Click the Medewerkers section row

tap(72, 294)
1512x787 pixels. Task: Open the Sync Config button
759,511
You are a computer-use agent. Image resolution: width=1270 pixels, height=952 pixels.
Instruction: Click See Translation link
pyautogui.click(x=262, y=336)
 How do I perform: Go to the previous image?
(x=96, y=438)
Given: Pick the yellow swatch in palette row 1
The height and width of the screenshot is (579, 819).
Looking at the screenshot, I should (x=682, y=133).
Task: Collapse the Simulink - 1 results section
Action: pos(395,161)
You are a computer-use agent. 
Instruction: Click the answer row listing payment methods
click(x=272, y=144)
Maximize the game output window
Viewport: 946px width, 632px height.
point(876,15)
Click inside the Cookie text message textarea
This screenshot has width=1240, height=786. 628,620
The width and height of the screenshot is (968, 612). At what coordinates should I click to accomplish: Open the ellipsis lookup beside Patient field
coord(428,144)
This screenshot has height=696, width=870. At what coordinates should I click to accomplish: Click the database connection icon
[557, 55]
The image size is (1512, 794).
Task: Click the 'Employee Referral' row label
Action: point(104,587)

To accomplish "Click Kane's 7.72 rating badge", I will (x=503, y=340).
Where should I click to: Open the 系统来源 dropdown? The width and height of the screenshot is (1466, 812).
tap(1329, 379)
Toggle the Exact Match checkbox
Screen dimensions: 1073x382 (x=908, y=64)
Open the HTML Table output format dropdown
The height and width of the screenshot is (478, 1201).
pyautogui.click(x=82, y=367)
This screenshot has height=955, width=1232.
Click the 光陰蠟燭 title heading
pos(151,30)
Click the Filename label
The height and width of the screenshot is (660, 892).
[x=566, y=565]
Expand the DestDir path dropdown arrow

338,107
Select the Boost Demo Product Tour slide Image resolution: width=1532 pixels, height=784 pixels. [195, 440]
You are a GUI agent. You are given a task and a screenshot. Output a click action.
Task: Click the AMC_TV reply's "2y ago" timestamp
....
**TASK TO CARRY OUT:** What you give back should be the lines from the one with "1512x787 pixels. Task: Open" to the end of the data, copied exactly, both ends included.

**SOLUTION BELOW:**
1512x787 pixels. Task: Open the Sync Config button
759,511
You are a computer-use agent. Image resolution: width=1270 pixels, height=952 pixels.
Instruction: Click See Translation link
pyautogui.click(x=262, y=336)
 How do I perform: Go to the previous image?
(x=96, y=438)
Given: Pick the yellow swatch in palette row 1
The height and width of the screenshot is (579, 819).
Looking at the screenshot, I should (x=682, y=133).
Task: Collapse the Simulink - 1 results section
Action: pos(395,161)
You are a computer-use agent. 
Instruction: Click the answer row listing payment methods
click(x=272, y=144)
Maximize the game output window
Viewport: 946px width, 632px height.
point(876,15)
Click inside the Cookie text message textarea
This screenshot has width=1240, height=786. 628,620
The width and height of the screenshot is (968, 612). At what coordinates should I click to accomplish: Open the ellipsis lookup beside Patient field
coord(428,144)
This screenshot has height=696, width=870. At what coordinates should I click to accomplish: Click the database connection icon
[557, 55]
The image size is (1512, 794).
Task: Click the 'Employee Referral' row label
Action: point(104,587)

To accomplish "Click Kane's 7.72 rating badge", I will (x=503, y=340).
Where should I click to: Open the 系统来源 dropdown? The width and height of the screenshot is (1466, 812).
tap(1329, 379)
Toggle the Exact Match checkbox
Screen dimensions: 1073x382 (x=908, y=64)
Open the HTML Table output format dropdown
The height and width of the screenshot is (478, 1201).
pyautogui.click(x=82, y=367)
This screenshot has height=955, width=1232.
Click the 光陰蠟燭 title heading
pos(151,30)
Click the Filename label
The height and width of the screenshot is (660, 892).
[x=566, y=565]
Expand the DestDir path dropdown arrow

338,107
Select the Boost Demo Product Tour slide Image resolution: width=1532 pixels, height=784 pixels. [195, 440]
You are a GUI agent. You are given a task and a screenshot. Output a click action.
Task: Click the AMC_TV reply's "2y ago" timestamp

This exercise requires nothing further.